When it was time to start my own lab, Scott suggested going where scientists were doing work I found exciting. Looking through my stack of journal articles, I realized a lot of those researchers were at Memorial Sloan Kettering. The focus on cancer genetics and its translation into therapies in the CBG Program was unique and exactly what I wanted to study, so I was excited when I was asked to join the faculty. I set up my lab here in 2007.
Recent advances in genomics technology have transformed cancer research. We can now do large-scale studies, sequencing every gene in a cell and analyzing other molecular changes. This has produced an avalanche of data and is beginning to shed light on the myriad genetic aberrations that occur in cancer. For example, cancer cells often lose large parts of their chromosomes, silence and mutate several hundred genes, and change the expression of various RNA molecules. Currently, these new data are largely descriptive, and the next challenge is to make sense of it all. Which of these changes are actually driving the cancer? Which are required to maintain cancer cells? And can we then figure out ways to reverse the changes in the form of a new cancer therapy?

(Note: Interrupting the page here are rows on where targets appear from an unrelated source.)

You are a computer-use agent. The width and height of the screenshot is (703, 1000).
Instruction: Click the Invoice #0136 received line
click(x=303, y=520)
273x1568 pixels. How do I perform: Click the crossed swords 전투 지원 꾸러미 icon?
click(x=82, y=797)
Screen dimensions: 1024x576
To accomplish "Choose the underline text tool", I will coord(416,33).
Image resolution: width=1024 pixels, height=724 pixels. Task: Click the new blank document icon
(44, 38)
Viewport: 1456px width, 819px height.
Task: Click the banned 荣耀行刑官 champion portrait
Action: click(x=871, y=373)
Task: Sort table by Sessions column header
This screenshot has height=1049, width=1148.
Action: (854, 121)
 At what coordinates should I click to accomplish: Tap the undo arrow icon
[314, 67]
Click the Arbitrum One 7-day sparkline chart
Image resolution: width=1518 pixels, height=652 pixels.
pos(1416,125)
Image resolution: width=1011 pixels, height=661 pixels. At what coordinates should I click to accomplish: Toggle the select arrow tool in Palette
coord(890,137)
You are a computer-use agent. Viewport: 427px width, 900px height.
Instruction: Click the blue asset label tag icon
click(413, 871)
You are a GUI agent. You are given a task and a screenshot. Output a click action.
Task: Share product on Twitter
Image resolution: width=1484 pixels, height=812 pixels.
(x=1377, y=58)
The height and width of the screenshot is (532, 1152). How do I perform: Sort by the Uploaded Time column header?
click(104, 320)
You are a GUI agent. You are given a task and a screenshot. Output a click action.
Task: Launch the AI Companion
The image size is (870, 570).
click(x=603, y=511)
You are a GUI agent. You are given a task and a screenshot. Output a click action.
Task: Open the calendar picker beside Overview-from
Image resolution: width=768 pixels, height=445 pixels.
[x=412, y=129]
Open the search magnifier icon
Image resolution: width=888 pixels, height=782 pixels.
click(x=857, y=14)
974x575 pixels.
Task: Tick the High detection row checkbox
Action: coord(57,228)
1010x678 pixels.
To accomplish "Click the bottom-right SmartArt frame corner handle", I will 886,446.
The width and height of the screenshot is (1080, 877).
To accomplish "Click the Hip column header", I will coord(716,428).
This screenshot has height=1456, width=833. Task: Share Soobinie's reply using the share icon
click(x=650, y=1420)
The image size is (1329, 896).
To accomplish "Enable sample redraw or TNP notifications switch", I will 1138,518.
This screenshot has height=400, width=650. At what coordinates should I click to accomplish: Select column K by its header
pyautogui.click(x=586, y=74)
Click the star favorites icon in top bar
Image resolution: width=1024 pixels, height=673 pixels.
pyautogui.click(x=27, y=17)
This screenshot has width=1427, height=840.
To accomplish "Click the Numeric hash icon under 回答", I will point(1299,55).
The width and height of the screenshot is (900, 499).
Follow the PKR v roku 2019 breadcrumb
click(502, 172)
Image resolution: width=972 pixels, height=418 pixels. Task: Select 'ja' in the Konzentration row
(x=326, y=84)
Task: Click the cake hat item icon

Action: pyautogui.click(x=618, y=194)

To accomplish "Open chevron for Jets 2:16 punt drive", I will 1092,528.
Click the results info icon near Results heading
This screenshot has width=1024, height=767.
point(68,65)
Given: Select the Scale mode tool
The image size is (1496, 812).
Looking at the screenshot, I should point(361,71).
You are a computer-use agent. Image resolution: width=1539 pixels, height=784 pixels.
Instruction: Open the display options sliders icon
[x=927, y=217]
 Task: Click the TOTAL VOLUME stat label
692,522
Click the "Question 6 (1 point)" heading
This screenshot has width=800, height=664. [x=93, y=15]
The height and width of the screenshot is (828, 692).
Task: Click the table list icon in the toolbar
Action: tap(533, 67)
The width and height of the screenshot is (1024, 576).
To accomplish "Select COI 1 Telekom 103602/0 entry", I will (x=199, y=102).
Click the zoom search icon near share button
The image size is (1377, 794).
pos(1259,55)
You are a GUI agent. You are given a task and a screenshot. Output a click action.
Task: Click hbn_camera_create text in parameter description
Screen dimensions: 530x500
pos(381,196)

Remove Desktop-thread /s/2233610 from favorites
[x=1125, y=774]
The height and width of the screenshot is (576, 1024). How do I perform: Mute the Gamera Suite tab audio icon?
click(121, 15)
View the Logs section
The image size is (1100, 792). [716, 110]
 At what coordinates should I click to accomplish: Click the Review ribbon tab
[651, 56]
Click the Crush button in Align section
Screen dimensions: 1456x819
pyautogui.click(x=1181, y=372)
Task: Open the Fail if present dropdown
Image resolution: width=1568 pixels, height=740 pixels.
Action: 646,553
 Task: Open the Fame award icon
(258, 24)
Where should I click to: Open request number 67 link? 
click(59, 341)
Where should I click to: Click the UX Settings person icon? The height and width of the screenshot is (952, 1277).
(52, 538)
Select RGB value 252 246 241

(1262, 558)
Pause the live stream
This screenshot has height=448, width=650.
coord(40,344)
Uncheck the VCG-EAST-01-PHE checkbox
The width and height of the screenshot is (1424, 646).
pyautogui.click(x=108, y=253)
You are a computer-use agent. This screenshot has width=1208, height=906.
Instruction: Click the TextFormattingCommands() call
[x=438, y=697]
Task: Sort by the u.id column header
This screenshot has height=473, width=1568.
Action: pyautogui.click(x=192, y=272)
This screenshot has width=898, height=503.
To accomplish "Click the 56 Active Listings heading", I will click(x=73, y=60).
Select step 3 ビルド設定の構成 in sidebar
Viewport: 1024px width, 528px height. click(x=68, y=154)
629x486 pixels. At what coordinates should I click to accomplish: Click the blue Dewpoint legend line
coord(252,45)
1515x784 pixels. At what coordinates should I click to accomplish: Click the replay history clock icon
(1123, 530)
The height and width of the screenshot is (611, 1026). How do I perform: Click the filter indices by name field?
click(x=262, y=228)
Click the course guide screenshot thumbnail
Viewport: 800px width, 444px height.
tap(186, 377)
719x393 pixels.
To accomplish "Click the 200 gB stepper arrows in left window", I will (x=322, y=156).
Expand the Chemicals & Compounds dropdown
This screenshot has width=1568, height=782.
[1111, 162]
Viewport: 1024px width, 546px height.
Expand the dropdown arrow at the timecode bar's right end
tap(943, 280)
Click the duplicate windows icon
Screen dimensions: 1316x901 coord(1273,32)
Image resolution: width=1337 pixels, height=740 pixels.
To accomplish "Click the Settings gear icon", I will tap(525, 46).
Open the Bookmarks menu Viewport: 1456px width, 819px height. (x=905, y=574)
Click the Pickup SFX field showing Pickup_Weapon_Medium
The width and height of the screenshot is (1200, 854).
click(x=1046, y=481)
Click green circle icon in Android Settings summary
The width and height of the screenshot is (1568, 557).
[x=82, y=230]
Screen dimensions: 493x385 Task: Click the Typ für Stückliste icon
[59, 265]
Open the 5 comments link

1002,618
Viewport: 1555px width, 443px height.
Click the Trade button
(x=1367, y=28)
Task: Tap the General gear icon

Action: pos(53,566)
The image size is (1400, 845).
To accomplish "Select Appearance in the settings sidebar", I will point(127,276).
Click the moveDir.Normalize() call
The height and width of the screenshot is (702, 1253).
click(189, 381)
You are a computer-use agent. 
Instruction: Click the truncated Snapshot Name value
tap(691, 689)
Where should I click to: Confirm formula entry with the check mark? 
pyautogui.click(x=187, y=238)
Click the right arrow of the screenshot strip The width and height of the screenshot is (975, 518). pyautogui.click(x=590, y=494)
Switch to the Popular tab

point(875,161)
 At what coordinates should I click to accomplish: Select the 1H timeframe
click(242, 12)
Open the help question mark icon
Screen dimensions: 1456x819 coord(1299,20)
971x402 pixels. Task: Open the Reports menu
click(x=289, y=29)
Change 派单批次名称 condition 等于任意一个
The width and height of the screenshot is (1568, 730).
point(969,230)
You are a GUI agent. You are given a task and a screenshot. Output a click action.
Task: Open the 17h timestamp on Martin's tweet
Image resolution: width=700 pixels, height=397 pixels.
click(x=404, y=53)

My laboratory now focuses on defining biological functions of the most common genetic abnormalities seen in leukemia and lymphoma. We perform genomic analyses on patient samples and use experiments with cell lines and mouse models to identify the most important cancer genes. Once we learn a tumor has targeted a gene to block a signal or shut down a certain pathway, we can investigate whether restoring that lost function could become part of a new therapy.
RNA interference (RNAi) is another revolutionary technology that allows us to silence one gene at a time or screen libraries of RNAi molecules to identify which genes really matter. We can use this technology to identify tumor suppressors — genes whose inactivation can lead to cancer — or turn the tables and use it to learn which genes a cancer cell cannot do without.
A study we published in Cell in October 2011 demonstrates the potential of this approach. [PubMed Abstract] Genomic studies on cells from patients with follicular lymphoma pointed us to a large chromosomal region often lost in lymphomas. Elisa Oricchio, a postdoctoral research fellow in my lab, constructed an RNAi library to ask which genes the lymphoma cells were trying to inactivate by losing part of a chromosome.
She identified the gene EPHA7 as a tumor suppressor and then developed new ways to bring the EPHA7 protein back to the lymphoma cells. This therapy kills lymphoma cells in vitro and in a mouse model, illustrating the promise of combining descriptive tumor genomics with functional genetic screens to produce a possible treatment.
Genomic data on many cancers that are only now becoming available will keep us busy for a while. Clearly, new technologies are developing that we can apply to cancer research, and Sloan Kettering Institute provides an excellent research environment to accomplish this with colleagues who provide new inspiration and complementary expertise.